Over 500 signatories include Asian leaders Shirin Ebadi and Jose Ramos-Horta, the former Secretary of State Albright, and actor Richard Gere. The health emergency is a "formidable global challenge". The fight against coronavirus exploited to repress freedoms. The Philippines case: in the pandemic Duterte has strengthened its powers. The accusations to China.

Bangkok (AsiaNews / Agencies) - Democracy is one of the victims of the global Covid-19 pandemic with some governments exploiting the fight against the new coronavirus to "strengthen the grip on power", deeply undermining basic rights and civil liberties.

This is the warning contained in an opened letter signed by over 500 political leaders, intellectual activists and Nobel laureates, including Shirin Ebadi, Lech Walesa and Jose Ramos-Horta, by the former US Secretary of State Madeleine Albright and by the actor and activist Richard Gere.

The health emergency, the authors warn, constitutes a "formidable global challenge to democracy". Already in recent weeks the United Nations had raised the alarm, speaking of "exploitation" of the fight against Covid-19 to repress democratic and personal freedoms. Now the warning is being taken up by hundreds of leading figures from the worlds of politics, culture and activism that "democracy is under threat, and people who care about it must summon the will, the discipline, and the solidarity to defend it.” 

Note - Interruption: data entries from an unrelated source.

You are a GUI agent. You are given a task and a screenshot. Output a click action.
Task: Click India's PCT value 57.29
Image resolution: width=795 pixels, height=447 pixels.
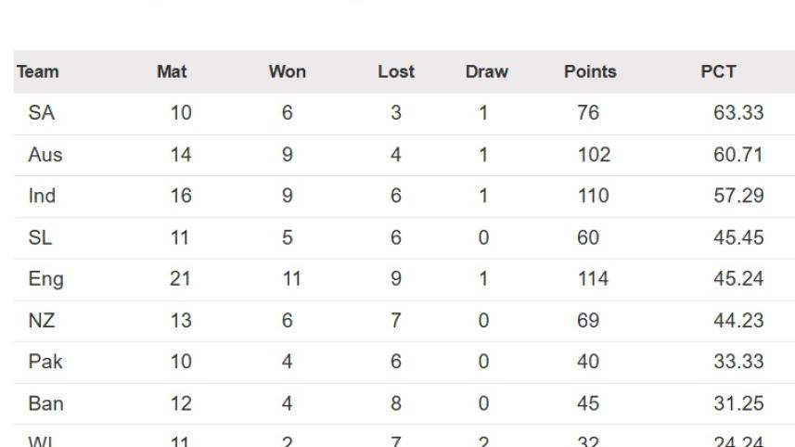tap(738, 196)
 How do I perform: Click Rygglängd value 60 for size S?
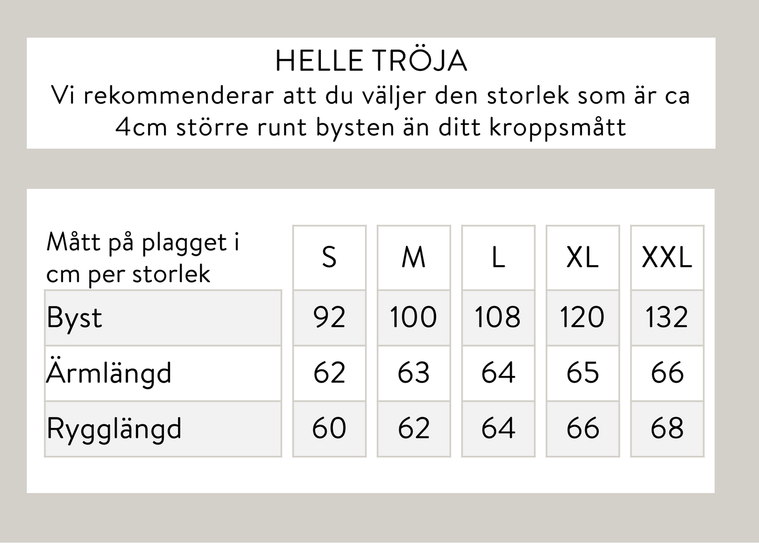[x=329, y=429]
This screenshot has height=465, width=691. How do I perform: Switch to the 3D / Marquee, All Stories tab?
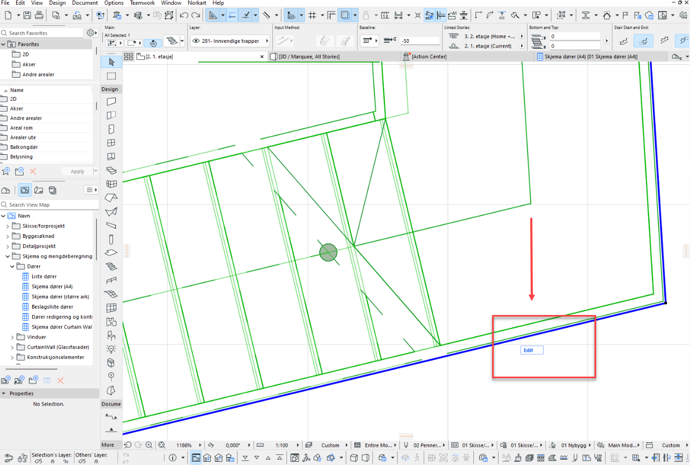click(x=309, y=56)
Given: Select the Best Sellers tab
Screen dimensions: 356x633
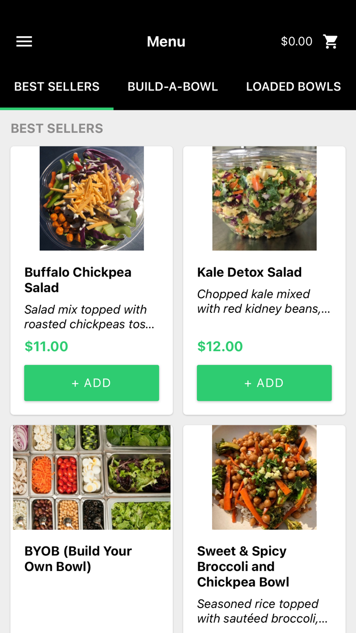Looking at the screenshot, I should 57,87.
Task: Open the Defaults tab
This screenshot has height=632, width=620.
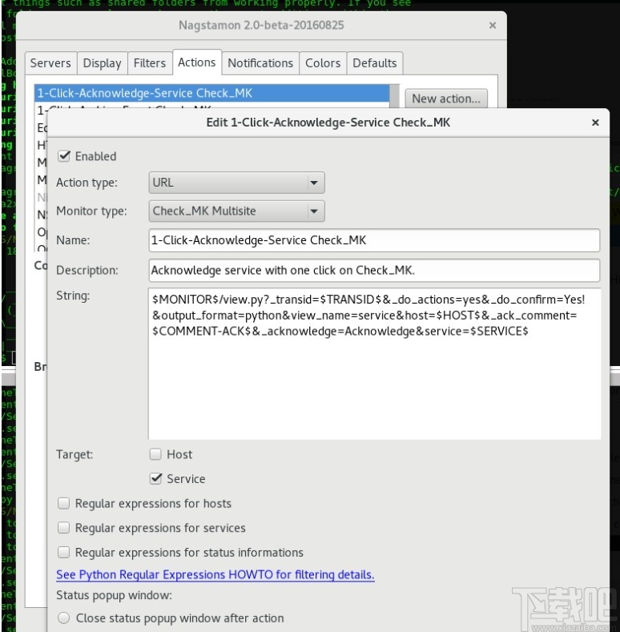Action: (x=375, y=62)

"At stake are the freedom, health, and dignity of people everywhere." - continues the text.

The letter, which aims to raise "awareness and mobilize citizens", was created on the initiative of the International Institute for Democracy and Electoral Assistance (International Idea), an organization based in Stockholm, Sweden.

The pandemic has already led to "serious consequences" on an "economic and social" level, they continue, and "it is very likely that it is already having profound political consequences", says Secretary General Kevin Casas-Zamora.

Casas-Zamora pointed to "cases like Hungary where basically the emergency powers invoked by the government had no expiration date." Those powers were lifted however by a unanimous vote in parliament on June 16 that took effect the following day.

Then there is the case, adds Kevin Casas-Zamora, of the Philippines of President Rodrigo Duterte who strengthened his powers with the pandemic and, in Salvador, the use of detention centers for the sick. The special powers, the activist warns, are "part of the arsenal" of weapons that can be used to counter the spread of the virus but must be "proportional" to the emergency.

The document does not quote China by name, but at certain point, referring to China, says: “It is not a coincidence that the current pandemic began in a country where the free flow of information is stifled and where the government punished those warning about the dangers of the virus—warnings that were seen as spreading rumors harmful to the prestige of the state. When voices of responsible citizens are suppressed, the results can be deadly, not for just one country but for the entire world”.